What is your cat trying to tell you? - Cats body language part 2
As we continue with the body language of cats, we come to the next stop that also tells us a lot cats and that is the ears.
When ears are rotating (even though it might sound vaguely Exorcists like) it only means your cat is trying to located the source of sound. When ears are forward and erect it also means your cat is alert and ready. When the ears are pressed into the head your cat is defensive and is actually trying to protect hers or his ears from harm however when ears are swiveled sideways the cat is on the offensive. One ear forward one ear back, cat is ambivalent.
Now tails are another story altogether. Tail can tell you a lot about your cat's state of mind, so it would be good to pay attention. For any cat owner can recognize the signal off puffed up cat's tail it means cat is scared and might attack, but when they tuck the tail between the legs like dogs it means they are scared but also defensive.
When the tail is high and erect it is anticipation wile erect tail that switches to one side means your cat is feeling playful. Tail low with the tip twitching your cat has just gone all predatory. When tails switches in wide arcs and twitches from time to time, it means your cat is in heightened aggression and affect (now I know why my male cat always does that when he sees the neighbor's male cat). And this last one would have come in handy - in females tail completely switched to one side means sexual receptivity (little did I know it was that she was trying to convey to our male cat, but you live and learn).
Also how your cat marks can provide an insight into what is going on in their brain.

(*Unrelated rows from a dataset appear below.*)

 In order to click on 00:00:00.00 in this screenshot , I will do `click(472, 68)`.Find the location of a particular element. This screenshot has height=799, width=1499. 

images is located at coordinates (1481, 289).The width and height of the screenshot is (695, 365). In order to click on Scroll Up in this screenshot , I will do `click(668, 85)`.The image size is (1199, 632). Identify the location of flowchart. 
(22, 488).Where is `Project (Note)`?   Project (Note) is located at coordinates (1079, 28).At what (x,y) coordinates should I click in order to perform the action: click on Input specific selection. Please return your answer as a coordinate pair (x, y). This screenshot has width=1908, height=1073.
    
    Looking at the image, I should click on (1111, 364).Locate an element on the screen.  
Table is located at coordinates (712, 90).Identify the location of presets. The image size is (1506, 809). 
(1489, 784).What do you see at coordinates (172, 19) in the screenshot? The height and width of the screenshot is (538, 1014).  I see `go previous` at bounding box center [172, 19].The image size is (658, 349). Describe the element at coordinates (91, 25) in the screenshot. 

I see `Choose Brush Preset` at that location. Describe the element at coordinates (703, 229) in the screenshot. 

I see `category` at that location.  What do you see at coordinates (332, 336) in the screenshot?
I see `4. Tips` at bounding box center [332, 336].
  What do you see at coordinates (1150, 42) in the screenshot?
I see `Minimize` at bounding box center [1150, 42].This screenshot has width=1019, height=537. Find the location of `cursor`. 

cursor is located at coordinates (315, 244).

Even though cats in general spray to mark their territory, sometimes they can empty their anal sacks in the state of extreme fear. Some think this way cat wants to mark the territory so he would never go that route again. Any cat owner will tell you how their cats sometimes headbutt their shoes, legs or even their face. Cats do it with their cheeks, forehead or chin because they are basically marking you or the object with their scent, especially if you have just came from the outside. I was always of an opinion that cats scratch furniture to sharpen their claws however that is only a part of the problem it seems. They also have scent glands in their paws and this way they are marking the territory. My female cat started scratching on the doors a while back, when our tomcat has decided to sleep in her quarters. Now I do know she is not sharpening her claws just trying to lay territorial claims.
Sometimes a purr is just a purr, however the swish of the tail can tell you a lot about what is going on with your cat. Try to pay attention and your communication with your cat should greatly improve.